Tsui Hark "discovered" Yang Ying again in the movie "Dragon King of Di Renjie's God". He portrayed her as an oiran. For Yang Ying, this was just another popular choice, while for Tsui Hark, he rarely depicted a purely beautiful woman with no additional meaning.
Yin Ruiji, played by Yang Ying, appeared on the stage with her pipa half-covered. The cameras looked at her from various strange angles, but the audience just couldn't see her face, which made her appetite. In the whole film, Yang Ying mainly appeared in two scenes, one was Yin Ruiji's performance when she was an oiran, and the other was lingering on the bed after being attacked by monsters. This is really in line with the Chinese people's classic imagination of a peerless beauty: she must be ornamental, she must be weak and need protection.

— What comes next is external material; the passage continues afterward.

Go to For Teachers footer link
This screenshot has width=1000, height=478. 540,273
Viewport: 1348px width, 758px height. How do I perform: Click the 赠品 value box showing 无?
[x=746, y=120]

Tsui Hark is known for being good at portraying beautiful women. The movie characters he creates often amplify and strengthen a certain characteristic of the actor, which is a rediscovery of both the character and the actor. So there is the heroic Lin Qingxia, the exquisite Maggie Cheung, the domineering Carina Lau, and the inhuman Wang Zuxian. When we mention the women in Tsui Hark's films, we always add the word "odd" because they have more interesting qualities besides beauty. In "Dragon King of Shendu", Yang Ying only acts with her face. She is the desire center of the four male protagonists, and one of them does not dare to look at her.
This is probably also Yang Ying's beauty trait. Her beauty is geometrically precise, so smooth that it is beyond words. Adding any adjectives, it seems out of place. Even beauty exists alone by controlling the individual. Yin Ruiji did not show any attractive qualities. Her entire value lies in her looks, so she naturally needs to be enshrined, she needs a rocker camera to bow her head to the court, and the Tang Dynasty needs to dispatch the army. Protection requires Wu Zetian's jealousy, and a man who turns into a monster to guard her infatuation.
Such beauty emphasizes the high maintenance costs, not only in beautiful clothes, but also in a commensurate story structure. In "Love in the City", Yang Ying plays a female textile worker, which always makes people feel unrealistic. In "Tai Chi", she plays a heroine, but her 75-pound body can only be played with moves. The part where she played the "lover" in "A Lovely Thing" is more convincing than her role as a policeman. "Dragon King of Shendu" is suitable for her. Her beauty has become a certain driving force for the progress of the story, but it is not the decisive driving force, so she will not bear too heavy meaning. She has to be moral, and not sell herself in a brothel, so that beauty is not easily devalued. She is extremely weak and requires strong, even supernatural powers to be able to protect her.
Whether on or off the show, Yang Ying has nothing to do with personality. Her most common image is the cover of one fashion magazine after another. As for her personality, no one summarizes her like Fan Bingbing and Zhou Xun. Yang Ying's exquisiteness is the porcelain on the upper shelf of the trellis, illuminated by a small lamp with soft light, and no one will use it to serve a bowl of fish ball thick noodles.